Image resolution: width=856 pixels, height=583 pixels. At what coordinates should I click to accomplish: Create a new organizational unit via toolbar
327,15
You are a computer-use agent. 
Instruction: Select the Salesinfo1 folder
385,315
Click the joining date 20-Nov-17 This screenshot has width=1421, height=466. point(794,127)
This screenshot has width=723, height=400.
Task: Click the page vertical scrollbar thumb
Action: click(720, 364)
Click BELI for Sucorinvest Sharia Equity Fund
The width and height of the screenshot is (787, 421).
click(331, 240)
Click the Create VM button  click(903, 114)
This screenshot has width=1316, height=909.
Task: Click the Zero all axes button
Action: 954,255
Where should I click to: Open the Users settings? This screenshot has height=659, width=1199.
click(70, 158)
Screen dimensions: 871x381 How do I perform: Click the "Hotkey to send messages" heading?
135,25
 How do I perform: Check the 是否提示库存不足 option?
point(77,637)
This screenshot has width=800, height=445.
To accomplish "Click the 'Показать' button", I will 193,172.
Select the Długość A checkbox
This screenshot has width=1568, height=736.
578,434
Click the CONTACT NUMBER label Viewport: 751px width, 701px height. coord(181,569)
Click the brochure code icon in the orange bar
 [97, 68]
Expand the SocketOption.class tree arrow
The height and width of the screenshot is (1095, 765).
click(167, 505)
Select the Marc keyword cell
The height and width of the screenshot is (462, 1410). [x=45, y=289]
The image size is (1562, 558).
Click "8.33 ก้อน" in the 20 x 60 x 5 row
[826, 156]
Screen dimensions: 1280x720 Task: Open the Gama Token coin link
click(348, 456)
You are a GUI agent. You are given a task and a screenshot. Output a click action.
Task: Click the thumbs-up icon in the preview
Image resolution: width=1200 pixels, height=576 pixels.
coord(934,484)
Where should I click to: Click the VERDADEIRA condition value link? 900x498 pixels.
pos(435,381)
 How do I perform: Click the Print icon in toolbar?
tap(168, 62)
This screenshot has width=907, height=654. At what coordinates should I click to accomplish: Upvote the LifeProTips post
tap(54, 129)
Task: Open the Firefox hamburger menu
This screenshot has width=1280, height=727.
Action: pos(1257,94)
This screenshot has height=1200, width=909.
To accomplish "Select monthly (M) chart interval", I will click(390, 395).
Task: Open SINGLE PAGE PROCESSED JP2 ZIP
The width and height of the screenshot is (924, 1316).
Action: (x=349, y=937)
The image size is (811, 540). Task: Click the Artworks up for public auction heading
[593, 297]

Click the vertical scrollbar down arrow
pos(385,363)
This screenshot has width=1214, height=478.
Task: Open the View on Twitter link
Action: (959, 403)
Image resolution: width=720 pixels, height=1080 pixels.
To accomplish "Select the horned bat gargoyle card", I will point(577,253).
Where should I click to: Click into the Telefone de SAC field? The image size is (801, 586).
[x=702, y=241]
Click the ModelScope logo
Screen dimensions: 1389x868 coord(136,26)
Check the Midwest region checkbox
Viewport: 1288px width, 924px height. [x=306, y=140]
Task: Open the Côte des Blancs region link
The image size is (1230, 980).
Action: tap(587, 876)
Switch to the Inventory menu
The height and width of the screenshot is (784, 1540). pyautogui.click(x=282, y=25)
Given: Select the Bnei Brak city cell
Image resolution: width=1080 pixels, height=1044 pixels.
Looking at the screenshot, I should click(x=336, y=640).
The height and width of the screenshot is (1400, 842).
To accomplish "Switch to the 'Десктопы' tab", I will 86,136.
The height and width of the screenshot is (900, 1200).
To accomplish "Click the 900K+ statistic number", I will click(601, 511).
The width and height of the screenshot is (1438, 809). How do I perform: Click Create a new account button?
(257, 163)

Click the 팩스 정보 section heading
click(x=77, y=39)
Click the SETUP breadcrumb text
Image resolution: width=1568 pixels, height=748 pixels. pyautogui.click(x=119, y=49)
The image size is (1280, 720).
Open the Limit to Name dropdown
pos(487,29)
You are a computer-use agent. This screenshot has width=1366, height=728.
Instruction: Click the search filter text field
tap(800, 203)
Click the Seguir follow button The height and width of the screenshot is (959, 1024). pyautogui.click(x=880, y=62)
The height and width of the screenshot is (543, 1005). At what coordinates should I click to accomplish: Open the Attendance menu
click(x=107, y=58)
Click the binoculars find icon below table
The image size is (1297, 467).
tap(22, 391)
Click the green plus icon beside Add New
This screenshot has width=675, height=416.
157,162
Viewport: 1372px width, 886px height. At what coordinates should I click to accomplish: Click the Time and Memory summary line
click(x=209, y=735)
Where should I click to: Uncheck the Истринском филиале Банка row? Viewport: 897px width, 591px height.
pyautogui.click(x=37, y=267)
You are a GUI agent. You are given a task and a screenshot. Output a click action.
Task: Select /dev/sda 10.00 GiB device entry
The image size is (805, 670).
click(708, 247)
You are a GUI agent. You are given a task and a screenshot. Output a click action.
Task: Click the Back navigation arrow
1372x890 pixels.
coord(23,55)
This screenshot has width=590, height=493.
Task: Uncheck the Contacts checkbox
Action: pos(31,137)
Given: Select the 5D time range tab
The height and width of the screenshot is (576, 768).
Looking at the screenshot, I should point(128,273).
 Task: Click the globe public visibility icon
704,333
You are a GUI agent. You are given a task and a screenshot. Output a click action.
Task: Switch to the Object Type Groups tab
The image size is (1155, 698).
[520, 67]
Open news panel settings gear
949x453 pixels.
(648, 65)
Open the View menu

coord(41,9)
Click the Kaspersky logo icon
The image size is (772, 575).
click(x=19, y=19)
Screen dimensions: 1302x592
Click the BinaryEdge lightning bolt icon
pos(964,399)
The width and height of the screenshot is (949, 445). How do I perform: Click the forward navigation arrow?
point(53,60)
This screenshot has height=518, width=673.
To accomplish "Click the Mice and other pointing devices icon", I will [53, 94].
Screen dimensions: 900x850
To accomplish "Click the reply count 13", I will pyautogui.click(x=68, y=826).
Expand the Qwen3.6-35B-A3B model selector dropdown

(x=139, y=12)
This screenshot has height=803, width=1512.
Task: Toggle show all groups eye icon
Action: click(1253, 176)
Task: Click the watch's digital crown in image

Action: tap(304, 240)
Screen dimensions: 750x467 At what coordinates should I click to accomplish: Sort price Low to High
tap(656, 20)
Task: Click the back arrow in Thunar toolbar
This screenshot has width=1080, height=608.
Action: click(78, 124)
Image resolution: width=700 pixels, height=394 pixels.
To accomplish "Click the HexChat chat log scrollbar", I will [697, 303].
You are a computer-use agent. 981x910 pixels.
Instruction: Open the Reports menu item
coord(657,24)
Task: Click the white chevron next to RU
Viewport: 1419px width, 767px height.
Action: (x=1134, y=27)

§ **TASK STATEMENT**
What lines of the material above hold the string "computer"? Please copy them.

§ **RESPONSE TO THIS TASK**
You are a computer-use agent. 
You are a computer-use agent. This screenshot has width=1366, height=728.
You are a computer-use agent. 981x910 pixels.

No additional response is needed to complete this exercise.